El 1 de noviembre de 2018 unos 20.000 empleados de Google ocuparon los titulares en medios internacionales al abandonar sus puestos de trabajo, no solo en las oficinas centrales de la firma en Silicon Valley, sino en más de una docena de lugares en todo el mundo. Su protesta mundial fue provocada por una investigación de The New York Times sobre cómo el gigante de los motores de búsqueda estaba afontando las acusaciones de acoso sexual planteadas por sus empleados. Los trabajadores de Google organizaron una protesta masiva y elaboraron una lista de demandas, incluyendo una mayor transparencia en caso de este tipo de incidentes, el nombramiento de un representante de los empleados en la junta directiva de la empresa y la incorporación de un Director de Diversidad.

Uno de los gritos de protesta de los empleados era: "¡Se acabó el tiempo!". Llevaban carteles quejándose de que algunas de las ganancias generadas por su trabajo se destinaban a compensar a ejecutivos hombres que no tenían un buen comportamiento. Ninguno de los trabajadores de Google, incluidos los organizadores, fueron reprendidos por haber participado.

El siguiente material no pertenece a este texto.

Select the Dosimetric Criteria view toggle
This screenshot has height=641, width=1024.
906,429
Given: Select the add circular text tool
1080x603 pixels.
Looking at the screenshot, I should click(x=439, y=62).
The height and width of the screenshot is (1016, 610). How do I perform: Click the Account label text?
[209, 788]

En cambio, los altos ejecutivos de la firma, quienes en su momento habían lanzado el famoso lema "No seas malo", se disculparon y prometieron satisfacer gran parte, sino todas las demandas. El CEO de Google, Sundar Pichai, insistió en que la compañía estaba evolucionando. "Fue un momento difícil,” explicó esa semana en una conferencia. “Hay enojo y frustración dentro de la empresa. Todos lo sentimos. Yo también lo siento."

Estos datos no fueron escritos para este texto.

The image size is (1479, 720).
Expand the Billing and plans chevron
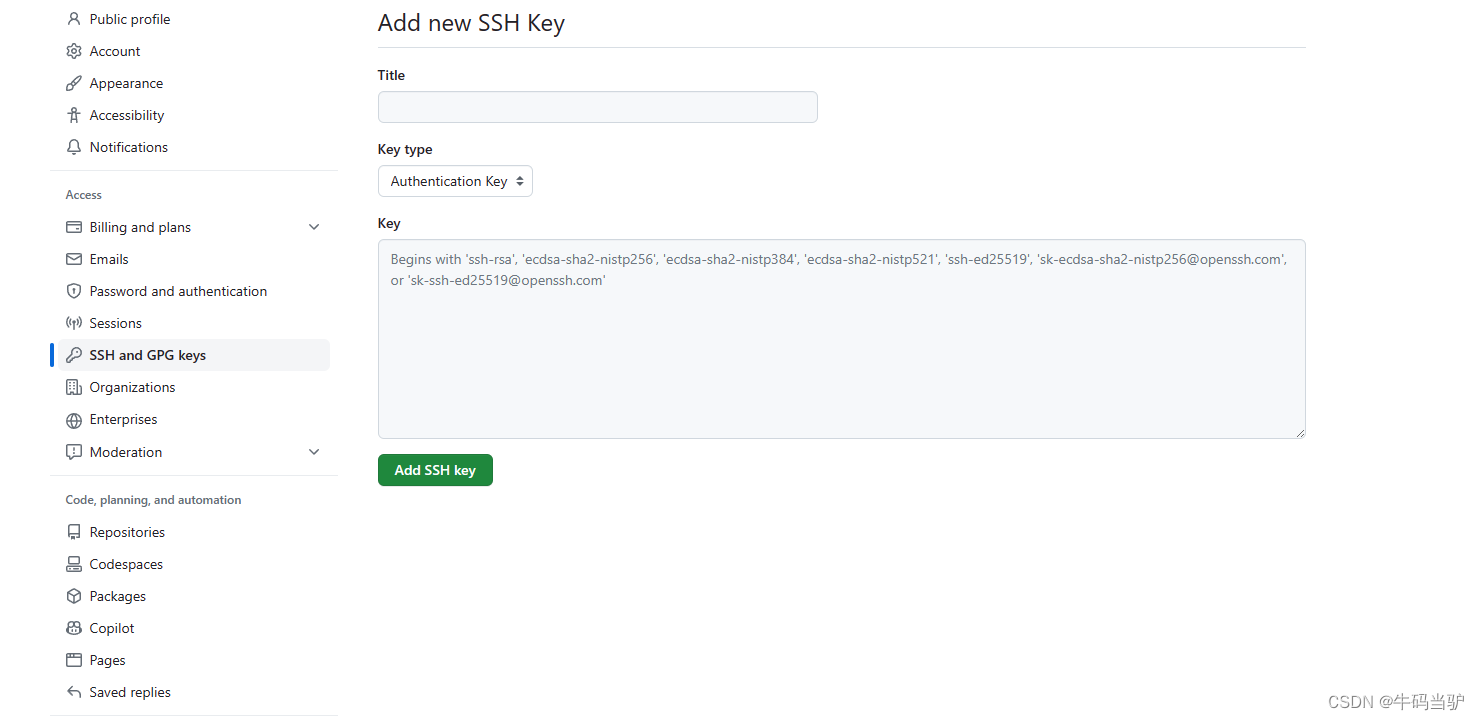314,227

La protesta de Google recibió una amplia cobertura por parte de los medios, dada la aparente novedad y el tamaño de la protesta contra una empresa de tecnología masivamente utilizada. Sin embargo, esta fue solo la punta de lanza de una era repentina y poderosa de activismo de los empleados centrados en temas de sus propias empresas. En pocos meses, tuvieron lugar acciones de trabajadores (a veces peticiones en línea, otras protestas físicas) en Microsoft y Salesforce (que tenían que ver con sus contratos con las agencias de inmigración de EEUU y sus polémicas políticas). Lo mismo sucedió en Amazon (por publicitarse en un noticiario de derechas) e IBM (por dar apoyo al presidente Donald Trump). Además, Google también tuvo que hacer frente a una segunda protesta de los trabajadores, esta vez por su trabajo con el Pentágono.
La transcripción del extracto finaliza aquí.